Just be present

Digital Precense

Nowadays, biometrics are everywhere, from simple things like height in a passport to more sophisticated applications like facial recognition in crowd control.

One common denominator of the mainstream applications of biometrics is that they focus on differentiating individuals. In this sense, technology is used to separate us from each other.

What if we could use technology not just to differentiate us but to bring us closer together? This unique perspective sparked the idea for this project, using biometrics as a tool for connection, not separation.

The project draws inspiration from the works “The artist is present” by Maria Abramovic and “Pulse” by Rafael Lozabo


In this version, the installation has two physically separated stations where visitors can feel each other’s heartbeats.

The installation works as follows: Two participants sit in front of each other and put their hands on the station. On the one hand, a hearth-beat sensor captures the hearth signals and sends them to the other station. On the other hand, a motor that vibrates to the rhythm of the heartbeat of the person on the other station.

Technical Specifications

The installation uses ESP8266 (NodeMCU) microcontrollers, heartbeat sensors and vibrating motors. Those are connected wirelessly using OSC communication. TouchDesigner is used to orchestrate the communication and process the heartbeat signals.

Process Documentation

I developed this concept and installation during the fourth year of the DogTime program at the Gerrit Rietveld Academy. 
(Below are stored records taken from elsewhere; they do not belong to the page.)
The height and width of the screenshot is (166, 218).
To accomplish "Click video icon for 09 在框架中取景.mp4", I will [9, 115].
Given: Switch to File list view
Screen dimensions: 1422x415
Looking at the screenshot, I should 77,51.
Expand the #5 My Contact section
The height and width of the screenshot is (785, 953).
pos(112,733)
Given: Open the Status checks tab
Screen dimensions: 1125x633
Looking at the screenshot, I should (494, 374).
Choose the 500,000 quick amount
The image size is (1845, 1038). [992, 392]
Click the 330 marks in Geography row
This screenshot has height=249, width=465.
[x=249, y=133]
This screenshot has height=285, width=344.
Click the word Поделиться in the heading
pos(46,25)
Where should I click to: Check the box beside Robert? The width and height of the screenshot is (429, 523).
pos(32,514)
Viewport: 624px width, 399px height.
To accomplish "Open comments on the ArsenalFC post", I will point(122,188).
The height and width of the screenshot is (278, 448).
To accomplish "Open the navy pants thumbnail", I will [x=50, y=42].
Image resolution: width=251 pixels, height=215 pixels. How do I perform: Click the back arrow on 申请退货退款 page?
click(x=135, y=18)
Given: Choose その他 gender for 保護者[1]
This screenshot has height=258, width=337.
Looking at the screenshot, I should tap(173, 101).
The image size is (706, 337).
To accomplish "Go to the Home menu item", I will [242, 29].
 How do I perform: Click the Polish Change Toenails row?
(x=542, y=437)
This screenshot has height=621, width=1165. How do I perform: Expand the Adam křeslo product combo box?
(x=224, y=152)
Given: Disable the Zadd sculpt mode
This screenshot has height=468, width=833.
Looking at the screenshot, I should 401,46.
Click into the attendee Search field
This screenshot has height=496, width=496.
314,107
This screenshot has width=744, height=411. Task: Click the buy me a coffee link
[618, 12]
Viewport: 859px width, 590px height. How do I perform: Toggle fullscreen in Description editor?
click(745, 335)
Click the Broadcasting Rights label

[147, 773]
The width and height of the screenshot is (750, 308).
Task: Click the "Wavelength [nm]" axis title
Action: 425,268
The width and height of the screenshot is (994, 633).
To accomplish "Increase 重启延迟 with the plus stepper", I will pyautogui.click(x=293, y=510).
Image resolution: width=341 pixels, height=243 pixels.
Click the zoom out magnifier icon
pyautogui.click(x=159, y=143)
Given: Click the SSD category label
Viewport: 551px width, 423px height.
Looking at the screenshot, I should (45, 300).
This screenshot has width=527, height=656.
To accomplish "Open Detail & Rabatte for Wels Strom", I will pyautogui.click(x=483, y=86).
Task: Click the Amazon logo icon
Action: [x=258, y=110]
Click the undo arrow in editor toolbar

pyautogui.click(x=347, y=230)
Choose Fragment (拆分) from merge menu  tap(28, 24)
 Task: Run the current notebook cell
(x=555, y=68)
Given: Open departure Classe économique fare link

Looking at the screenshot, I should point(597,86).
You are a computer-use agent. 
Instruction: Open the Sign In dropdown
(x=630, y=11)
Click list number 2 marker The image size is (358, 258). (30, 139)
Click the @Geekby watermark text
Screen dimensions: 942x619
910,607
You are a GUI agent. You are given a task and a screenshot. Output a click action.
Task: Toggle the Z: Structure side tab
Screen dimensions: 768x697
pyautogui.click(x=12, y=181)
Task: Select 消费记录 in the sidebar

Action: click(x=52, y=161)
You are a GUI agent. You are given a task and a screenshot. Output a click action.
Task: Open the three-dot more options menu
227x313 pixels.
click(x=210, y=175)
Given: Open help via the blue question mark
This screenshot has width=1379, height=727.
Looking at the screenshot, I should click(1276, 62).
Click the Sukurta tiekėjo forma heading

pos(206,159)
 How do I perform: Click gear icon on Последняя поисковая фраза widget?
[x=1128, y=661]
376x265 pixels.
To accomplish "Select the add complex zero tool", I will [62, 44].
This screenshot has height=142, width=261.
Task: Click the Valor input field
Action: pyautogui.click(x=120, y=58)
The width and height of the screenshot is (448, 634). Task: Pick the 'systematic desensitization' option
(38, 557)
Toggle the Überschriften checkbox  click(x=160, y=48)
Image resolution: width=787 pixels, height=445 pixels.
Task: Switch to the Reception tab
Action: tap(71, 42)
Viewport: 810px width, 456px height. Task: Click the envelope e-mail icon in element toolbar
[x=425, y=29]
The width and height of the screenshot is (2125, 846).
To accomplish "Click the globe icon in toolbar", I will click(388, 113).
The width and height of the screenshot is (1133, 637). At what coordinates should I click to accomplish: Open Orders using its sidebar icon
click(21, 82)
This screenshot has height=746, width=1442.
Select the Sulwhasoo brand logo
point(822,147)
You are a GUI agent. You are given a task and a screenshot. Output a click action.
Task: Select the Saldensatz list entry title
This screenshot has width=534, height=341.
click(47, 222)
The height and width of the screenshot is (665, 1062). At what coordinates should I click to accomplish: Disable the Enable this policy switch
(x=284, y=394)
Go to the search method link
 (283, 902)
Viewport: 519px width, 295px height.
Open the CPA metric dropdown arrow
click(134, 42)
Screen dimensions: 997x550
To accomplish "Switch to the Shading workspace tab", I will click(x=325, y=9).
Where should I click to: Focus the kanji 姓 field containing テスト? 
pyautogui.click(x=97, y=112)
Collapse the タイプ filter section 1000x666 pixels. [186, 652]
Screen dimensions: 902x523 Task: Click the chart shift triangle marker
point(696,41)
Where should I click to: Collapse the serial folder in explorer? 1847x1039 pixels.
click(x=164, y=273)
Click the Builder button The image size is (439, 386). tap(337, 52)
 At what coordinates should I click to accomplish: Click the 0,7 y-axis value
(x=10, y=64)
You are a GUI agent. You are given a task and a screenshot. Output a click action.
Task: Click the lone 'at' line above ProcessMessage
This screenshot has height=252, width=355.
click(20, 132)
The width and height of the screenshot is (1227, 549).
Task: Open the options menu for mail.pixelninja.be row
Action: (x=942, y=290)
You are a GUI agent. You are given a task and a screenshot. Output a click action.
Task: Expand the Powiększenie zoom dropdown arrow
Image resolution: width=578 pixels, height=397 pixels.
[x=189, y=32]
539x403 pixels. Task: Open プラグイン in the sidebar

Files related to this work can be found in this Git repository.

Some challenges were: 

  • Visitors have strong preconceptions of how a heartbeat should be visualized, namely a beating shape. It required some investigation to make the visual concept and the overarching concept not fall into this mainstream preconception. 
  • The raw heart signals had a lot of noise. Moreover, when more sensors were connected to the same microcontroller, they would interfere with each other. One reason to move to wireless communication was to isolate each sensor to reduce noise and interference.